Proprio il Covid, che ha messo in ginocchio tante attività ristorative, ha fatto da volano per il delivery di Hummustown, destinatario di sempre più ordini da persone costrette tra le mura domestiche a causa del virus. "Ai tempi della pandemia ha lavorato con noi anche una cuoca italiana che preparava la pasta fresca e l'anno scorso è tornata a rifornire i ristoranti intanto riaperti, ma anche un altro italiano che ha dovuto chiudere i battenti per la pandemia. Se possiamo aiutare chi è in difficoltà lo facciamo con piacere", ha commentato Salem, che ha la formazione di grafico e attualmente si occupa di comunicazione per Hummustown, anche sui social media. Il chiosco a Piazza della Repubblica è stato aperto nel 2022, il bistrot è stato inaugurato lo scorso mese a Viale Aventino ed entro quest'estate ci sarà l'apertura di un ristorante nel quartiere Ostiense.

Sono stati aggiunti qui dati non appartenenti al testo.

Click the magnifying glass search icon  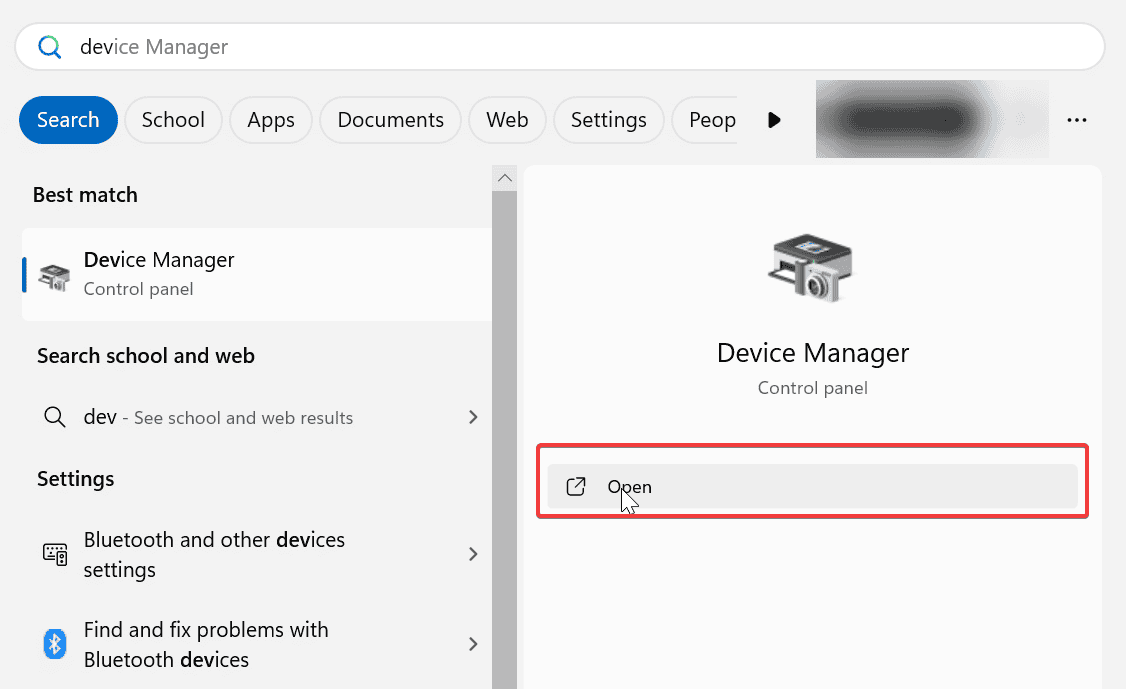[x=50, y=46]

A preparare i piatti di Hummustown non ci sono soltanto siriani, ma anche persone provenienti da Palestina, Libano, Iraq. Si tratta di giovani dalla differente formazione culturale che grazie a quest'iniziativa hanno trovato una propria collocazione nel Paese che li ha accolti, nonostante le difficoltà legate allo status di rifugiato.

"Il 90 per cento della popolazione siriana è istruita ma in Italia non c'è offerta di lavoro, io per primo ho provato a trovarne uno coerente con la mia formazione ma senza esito", ha sottolineato Salem. Per quanto riguarda l'atteggiamento nei suoi confronti, "non posso generalizzare, dipende sempre dalle singole persone", ha precisato.

"Alcune sono state molto aperte, altre meno. La ricerca della casa, per esempio, mi ha fatto registrare varie diffidenze, ho trovato chi mi ha negato di affittare il proprio immobile nonostante avessi un contratto a tempo indeterminato. Ho cercato casa per circa un anno, fino all'incontro con una signora che non mi ha chiesto nemmeno la busta paga e si è fidata immediatamente, non dando importanza al fatto che io fossi straniero", ha ricordato Salem, parlando della "bella atmosfera" creatasi tra coloro che lavorano per Hummustown: "Ormai siamo una famiglia", ha affermato. Una famiglia venuta da lontano e che continua ad andare oltre, donando al Paese in cui è approdata i sapori della terra natia che è stata costretta a lasciare. (ANSAmed).